Previous programs to foster friendship between the two Koreas resulted in visits between relatives divided by the war, South Korean industrial development of Kaesong, a North Korean city on the border, and other exchanges.
In 2018, amidst efforts by the Trump administration to broker a formal peace deal between north and south, then-ROK President Moon Jae-in, of the Democratic Party, signed a military deal with North Korea to “end hostility” and “take substantial steps to make the Korean Peninsula a permanent peace zone.”
But renewed belligerence by Pyongyang, as well as the continued expansion of its nuclear arsenal, undermined such efforts.
North Korean leader Kim Jong Un recently visited Russia by train, touring various military and industrial facilities in Siberia. Meeting with Russian President Vladimir Putin, Kim is expected to soon conclude deals for newer Russian satellite and aerospace technology, in exchange for supplying Moscow with artillery shells for its ongoing war in Ukraine.
The Yoon administration seeks to pressure North Korea to give up its nuclear weapons, as the conservative wing of ROK politics holds that excessive engagement only encourages Pyongyang to buy time through false promises.
“North Korea is the only country to conduct a nuclear test in the 21st century, and it has been also escalating tensions by testing an intercontinental ballistic missile [ICBM] this year”, Kim Sang-jin, South Korea’s Deputy Permanent Representative to the U.N, responded to his northern counterpart’s Sept. 26 comments blaming Seoul for inching tensions closer to nuclear war.
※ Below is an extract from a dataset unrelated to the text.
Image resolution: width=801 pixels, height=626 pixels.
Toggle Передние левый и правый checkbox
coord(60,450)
On Sept. 21, the ROK National Assembly voted to arrest its opposition leader Lee Jae-myung on bribery charges involving a North Korea-linked group. Previously this summer, Lee was criticized for a meeting with Chinese ambassador to South Korea, Xing Haiming, in which Beijing’s diplomat attempted to persuade him not to engage in “decoupling” from the People’s Republic.
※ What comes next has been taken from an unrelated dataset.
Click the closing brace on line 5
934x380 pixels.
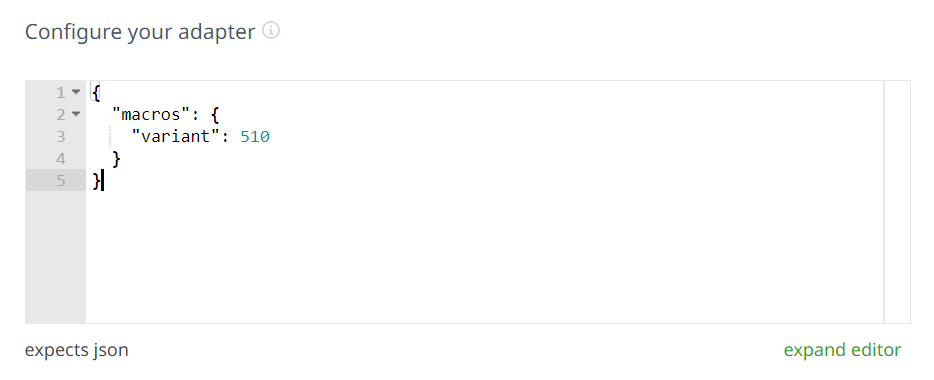(x=96, y=180)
South Korean trade with China, once a cornerstone of the economy, has fallen greatly in recent years owing to the pandemic and heightened tensions.
Boosting alliances
Of particular concern to Pyongyang are military exercises held between ROK and U.S. forces, which it claims are preparations for an invasion of the north. Tens of thousands of American troops are stationed in South Korea as insurance against a restart of the Korean War, and the two militaries routinely practice with each other to maintain interoperability and cohesion in the event of conflict.
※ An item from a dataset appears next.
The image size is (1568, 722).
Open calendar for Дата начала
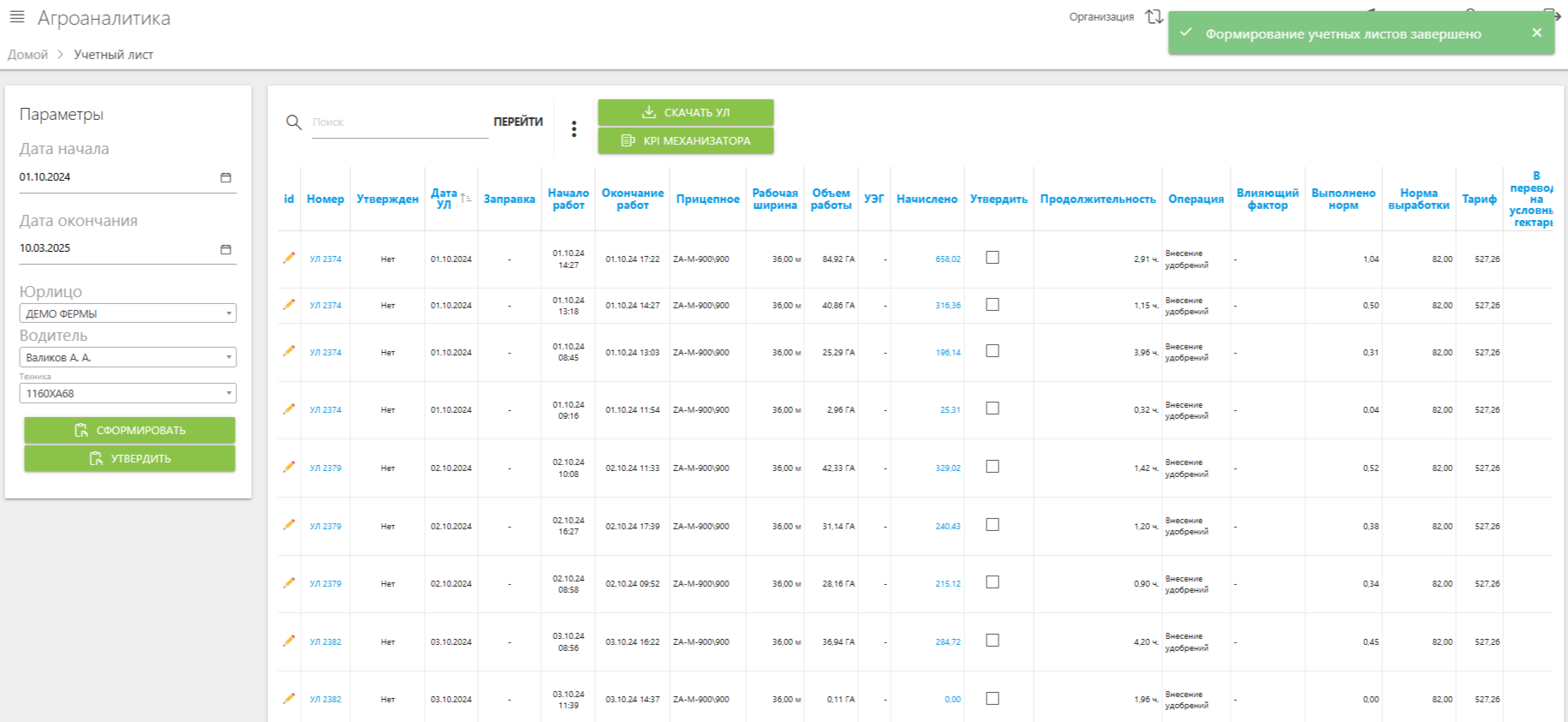(x=226, y=177)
In February, the Yoon administration issued a white paper describing North Korea as an “enemy,” the first time the South Korean government did so in six years. China was also mentioned, but not as a direct threat.
Both North and South Korea claim the entirety of the Korean peninsula, and their armies are among the largest in the world. All able-bodied South Korean men must serve two years in the armed forces, while the north keeps around 20 percent of its population under arms as a militia, though in practice they perform manual labor and other non-military duties.
While continuing to hold military exercises in conjunction with the U.S. armed forces, which has tens of thousands of troops stationed in South Korea, the Yoon administration has been actively improving relations with Japan, a sensitive subject in domestic politics given the atrocities committed by the Imperial Japanese occupiers in the 20th century up to the end of World War II.
In March, Yoon became the first South Korean president in 12 years to make a bilateral visit to Japan, meeting with Japanese Prime Minister Kumio Kishida. The Korean and Japanese leaders later met at Camp David for a three-way summit with U.S. President Joe Biden on Aug. 18.
On Oct. 5, the ROK foreign ministry announced a “strategic dialogue” between South Korea’s First Vice Foreign Minister Chang Ho-jin and Japanese counterpart Masataka Okano — the first such meeting in nine years — as reported by the Yonhap News Agency.